Au début juin, un poulailler de Notre-Dame-de-Stanbridge, en Estrie, a été rasé par les flammes en quelques heures. Aucun oiseau n’a péri, puisque le feu est survenu juste avant l’entrée de nouveaux poussins dans le bâtiment. En 2024 seulement, plusieurs incendies de poulaillers sont survenus dans des circonstances similaires, soit juste avant ou peu après l’entrée des poussins. 

Il s’agit d’un moment où les risques d’incendie sont plus élevés, rapporte Guy Naud, directeur technique en prévention pour le Groupe Estrie-Richelieu, une mutuelle d’assurance agricole. Car c’est à ce moment que l’éleveur doit chauffer le bâtiment pour accueillir les poussins, alors que de la ripe fraîche et sèche vient d’être déposée au sol.

Guy Naud

Les systèmes de chauffage de la majorité des poulaillers fonctionnent au propane ou au gaz naturel. Ce gaz circule à travers un circuit de couveuses installées très près du sol, avec une flamme nue juste au-dessus de la ripe. S’il y a mauvais entretien des couveuses et des dépôts de charbon qui tombent à ce moment, quand la ripe est sèche, c’est très dangereux.

Guy Naud, directeur technique en prévention pour le Groupe Estrie-Richelieu
En 2024, plusieurs incendies de poulaillers sont survenus dans des circonstances similaires à celui de Notre-Dame-de Stanbridge, survenu au début juin. Photo : Gracieuseté de la Ferme avicole Benoît Fontaine

Les risques diminuent environ une semaine après l’entrée des poussins, car les déjections humidifient progressivement la ripe. Ces risques sont également plus élevés en hiver, puisque le bâtiment doit être chauffé sur une plus longue période.

Bien que ce type d’incendie soit fréquent, M. Naud se ­rappelle que la situation a déjà été bien pire. « Dans les années 1970, raconte-t-il, c’était tellement fréquent [les incendies] qu’on s’est mis à inspecter tous les poulaillers avec un explosimètre, pour détecter les fuites de gaz sur toute la ligne de propane. On faisait des tournées une fois par année dans chaque ferme. Depuis environ 1985, l’équipement et les systèmes de ventilation se sont beaucoup améliorés, tellement qu’on n’a plus besoin de le faire. »

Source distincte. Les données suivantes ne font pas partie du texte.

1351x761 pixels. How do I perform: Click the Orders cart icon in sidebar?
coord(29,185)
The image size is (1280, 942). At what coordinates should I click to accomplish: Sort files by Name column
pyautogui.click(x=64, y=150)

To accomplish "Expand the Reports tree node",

Il spécifie néanmoins que « ça reste toujours un problème, en raison de la flamme de 24-26 couveuses par poulailler qui est très près de la ripe ».

Suzelle Barrington

Vers des poulaillers zéro risque

Selon Suzelle Barrington, consultante à la firme de génie-conseil Consumaj, ce risque d’incendie restera présent dans les poulaillers, à moins que le système de chauffage soit complètement repensé. 

Certaines compagnies européennes offrent d’ailleurs, depuis quelques années, des systèmes d’échangeur de chaleur complètement différents, qui permettent de réduire le risque d’incendie à presque zéro, mentionne la consultante. Consumaj a d’ailleurs participé à l’installation de l’un de ces systèmes en 2020, dans un vaste bâtiment de poules pondeuses de l’entreprise Lebco, à Saint-Hyacinthe.

L’échangeur d’air est installé à l’extérieur du bâtiment avicole, ce qui réduit considérablement les risques d’incendie, puisqu’il n’y a plus de contact avec la ripe et aucun gaz propane dans le bâtiment. Photo : Gracieuseté de Consumaj

L’échangeur d’air est installé dans une partie externe, qui fait environ 14 mètres de longueur. L’air froid de l’extérieur y circule pour être réchauffé et est ensuite propulsé dans un tube perforé qui redistribue l’air chaud (ou l’air froid en été) d’un bout à l’autre du bâtiment. 

Ce que ça fait, c’est que le système de chauffage est totalement à l’extérieur du poulailler, donc il n’y a aucun contact avec la litière. De plus, il n’y a plus de propane qui sort dans la bâtisse.

Suzelle Barrington, consultante à la firme de génie-conseil Consumaj

Ces systèmes pourraient bien devenir la norme dans les prochaines années, selon la consultante, mais ils sont encore peu présents au Québec parce qu’ils sont très coûteux. Ils permettent, en revanche, de grandes économies du point de vue de la consommation énergétique, en plus de favoriser une plus grande productivité des troupeaux, précise Mme Barrington.